# Stored data:
◇ ◇ ◇ ◇ ◇
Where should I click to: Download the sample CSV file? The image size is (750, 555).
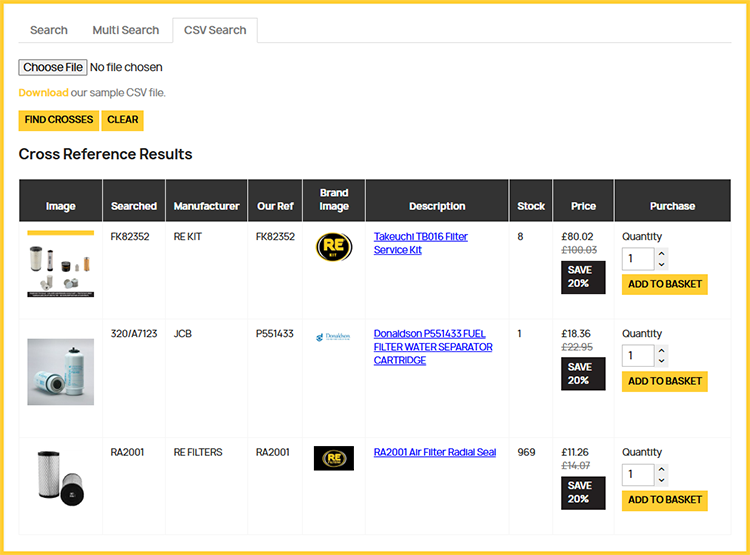(x=43, y=93)
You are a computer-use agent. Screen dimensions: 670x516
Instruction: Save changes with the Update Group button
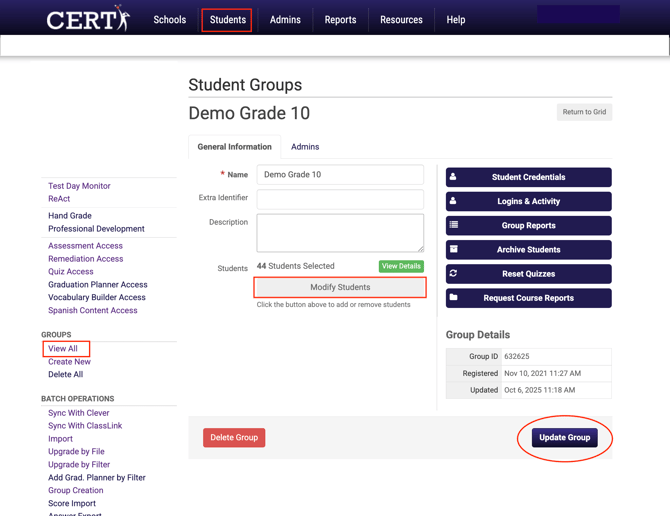564,437
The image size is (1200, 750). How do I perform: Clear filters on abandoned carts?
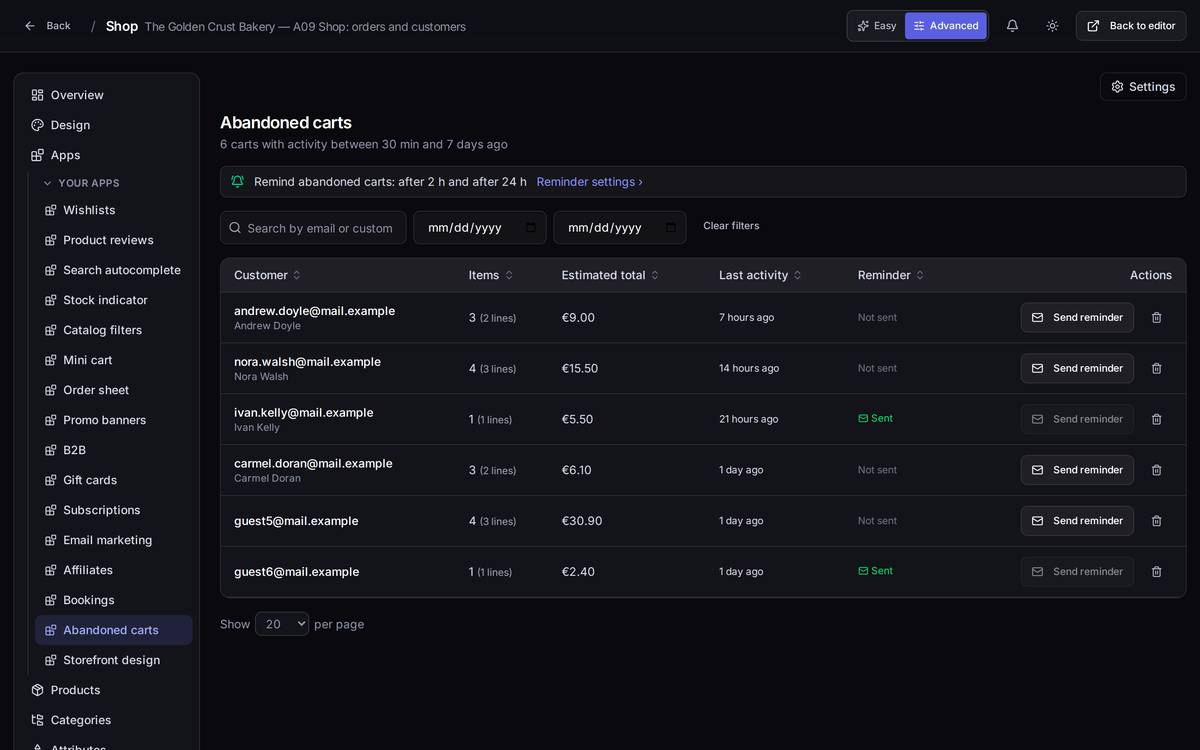[x=731, y=226]
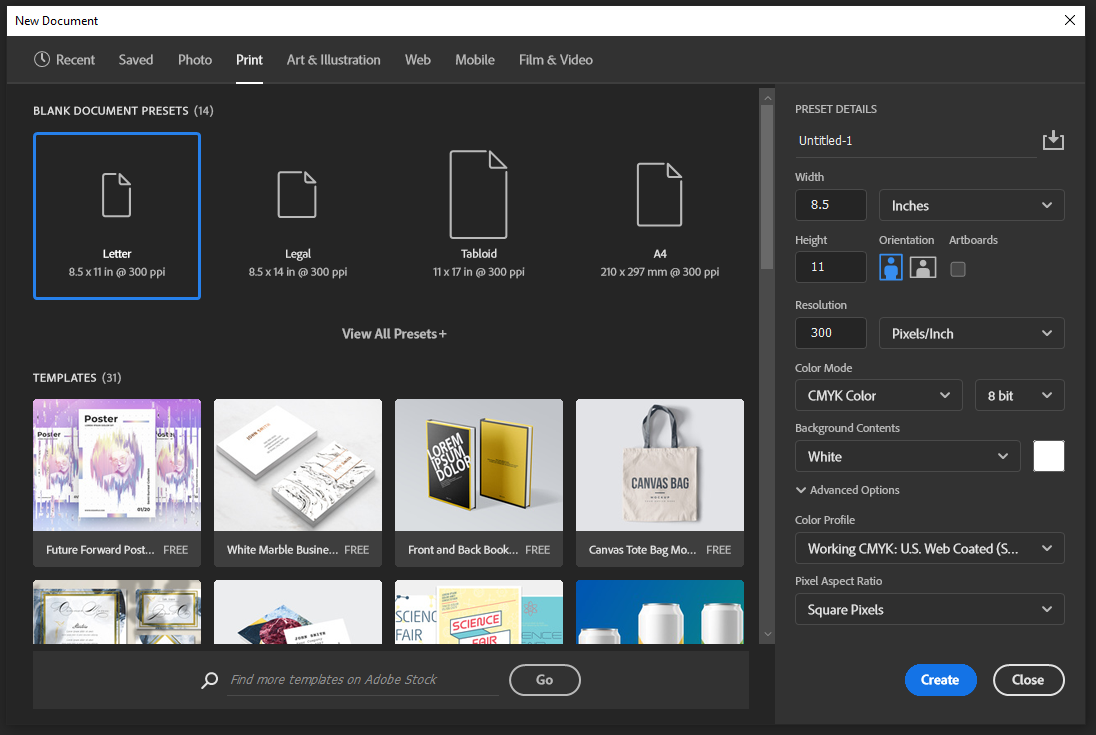
Task: Open the units dropdown showing Inches
Action: 971,205
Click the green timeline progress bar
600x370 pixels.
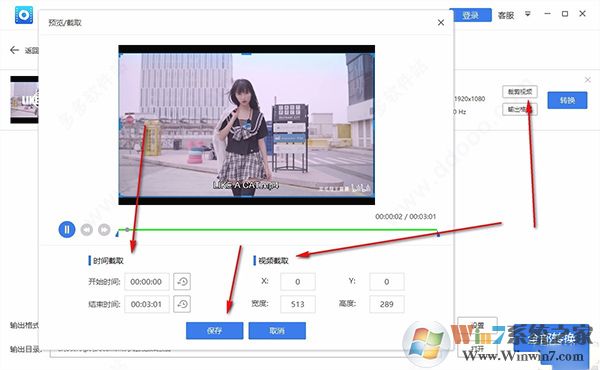tap(277, 230)
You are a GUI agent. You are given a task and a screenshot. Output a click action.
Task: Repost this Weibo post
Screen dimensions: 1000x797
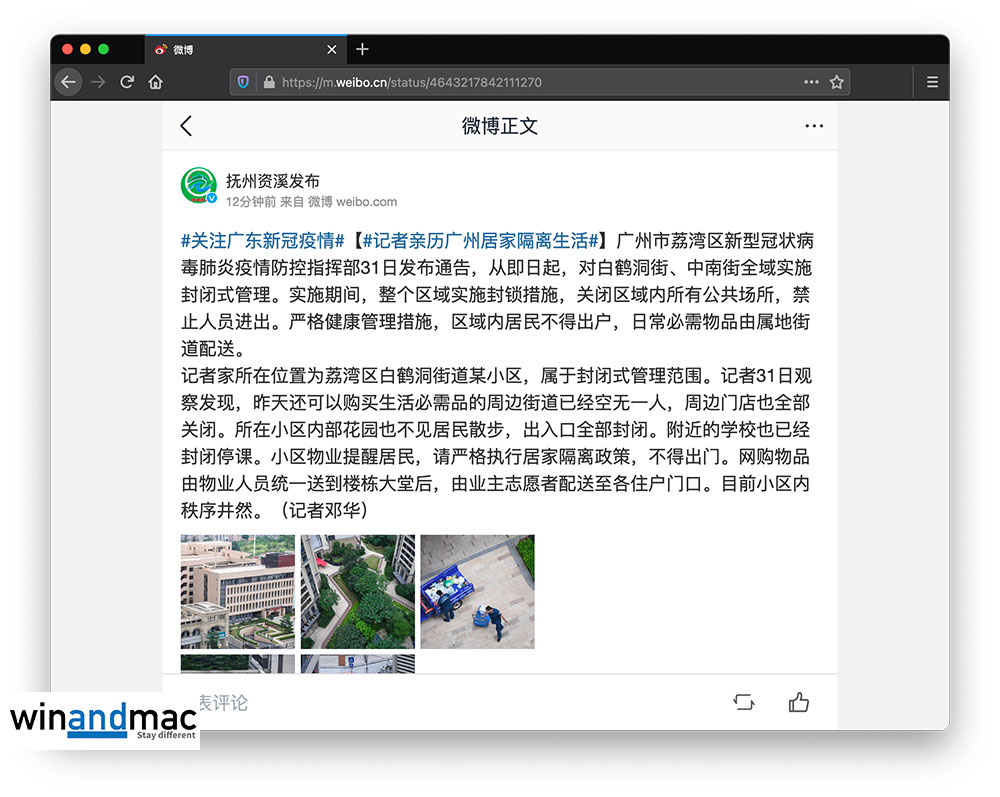pos(744,702)
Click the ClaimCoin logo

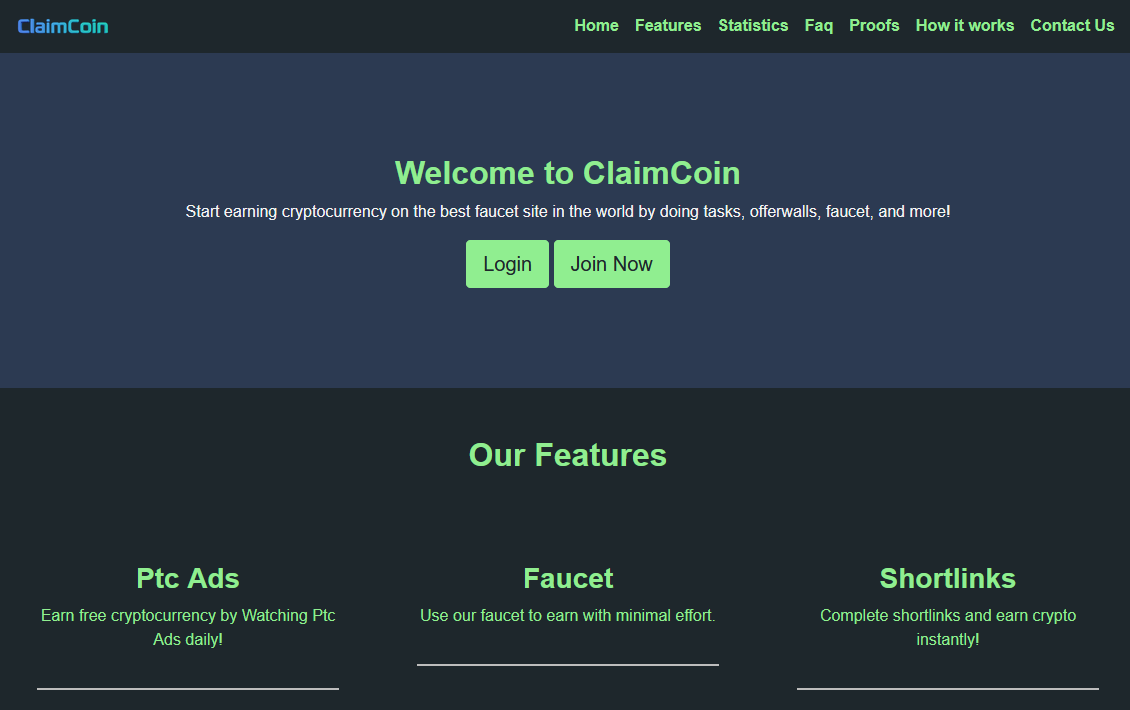pos(63,26)
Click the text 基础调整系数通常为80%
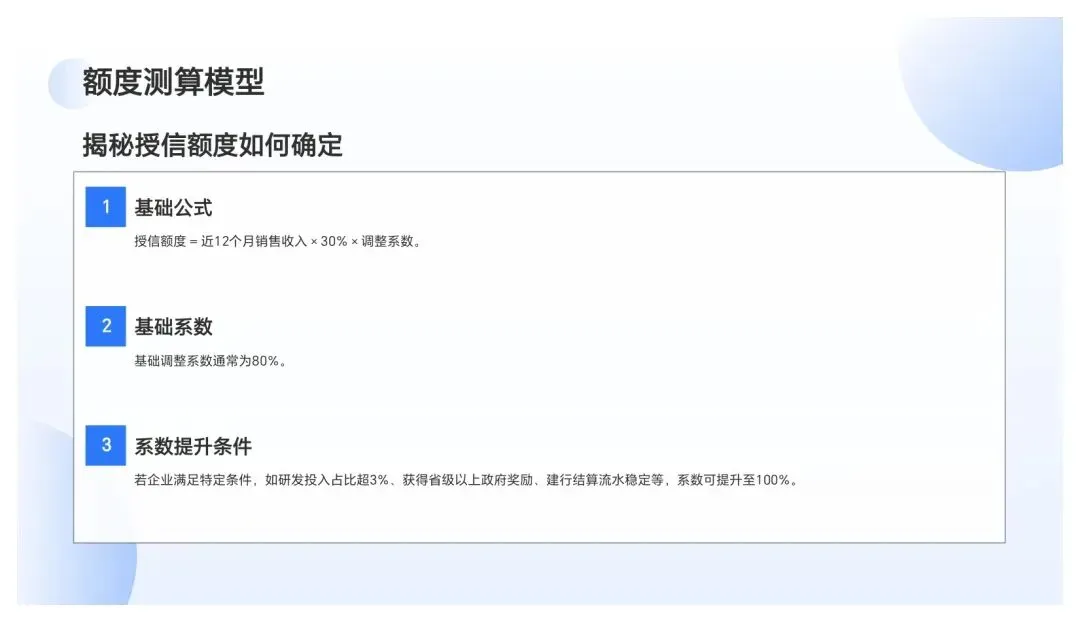The width and height of the screenshot is (1080, 622). point(210,361)
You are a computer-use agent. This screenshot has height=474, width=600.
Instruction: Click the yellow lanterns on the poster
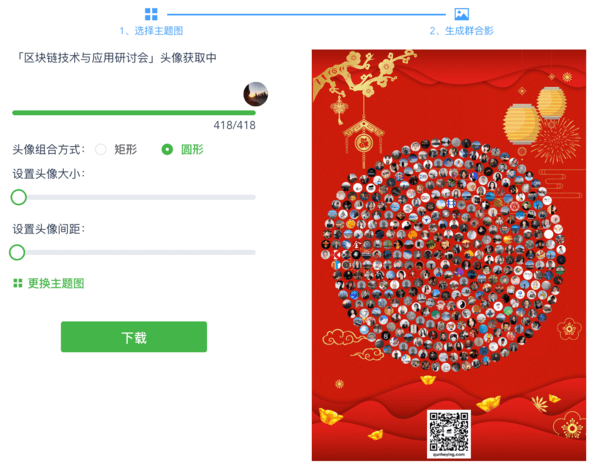tap(535, 116)
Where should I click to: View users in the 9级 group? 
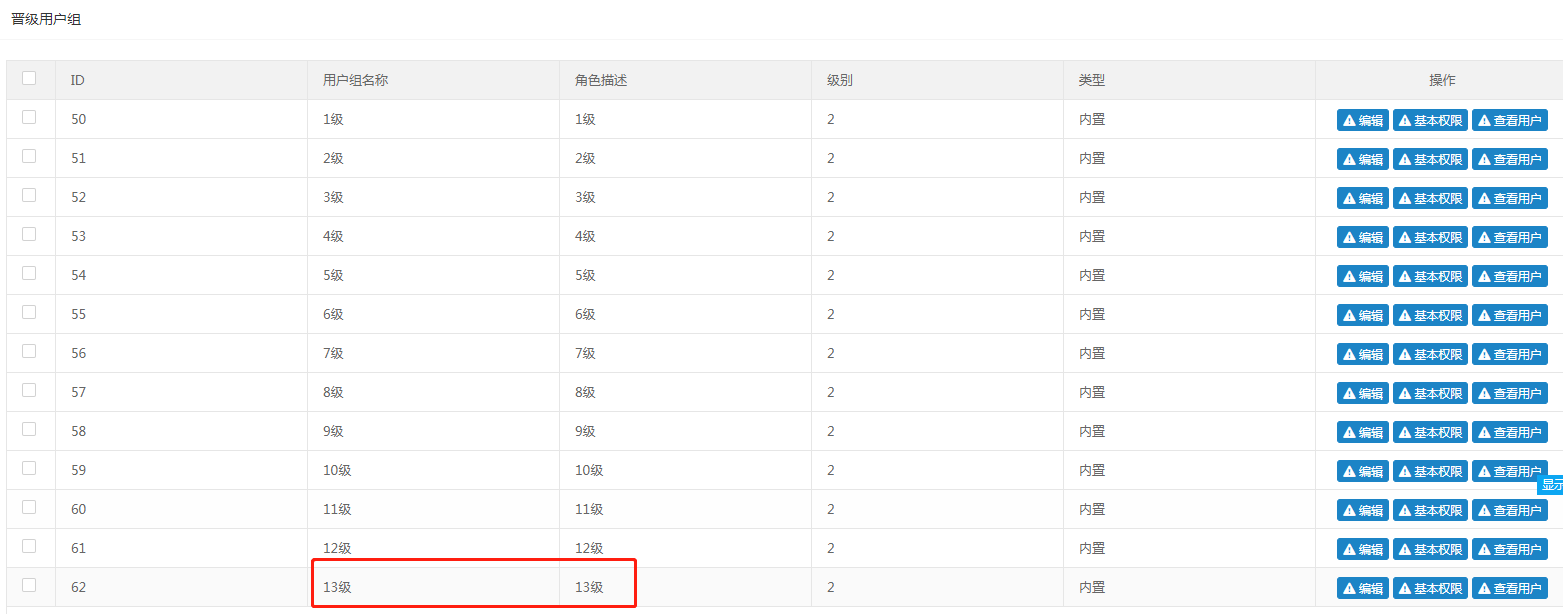1509,432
◇ ◇ ◇ ◇ ◇
# TASK TO CARRY OUT:
Drop the images and quote the entries word for word.

# EXERCISE RESPONSE:
Where should I click to: Download the sample CSV file? The image size is (750, 555).
(x=43, y=93)
You are a computer-use agent. Screen dimensions: 670x516
Instruction: Save changes with the Update Group button
564,437
The image size is (1200, 750). How do I perform: Clear filters on abandoned carts?
[x=731, y=226]
Task: Open the units dropdown showing Inches
Action: 971,205
Click the green timeline progress bar
600x370 pixels.
tap(277, 230)
You are a GUI agent. You are given a task and a screenshot. Output a click action.
Task: Repost this Weibo post
Screen dimensions: 1000x797
pos(744,702)
Click the ClaimCoin logo

pos(63,26)
Click the text 基础调整系数通常为80%
The width and height of the screenshot is (1080, 622). point(210,361)
You are a computer-use agent. This screenshot has height=474, width=600.
Instruction: Click the yellow lanterns on the poster
tap(535, 116)
Where should I click to: View users in the 9级 group? 
1509,432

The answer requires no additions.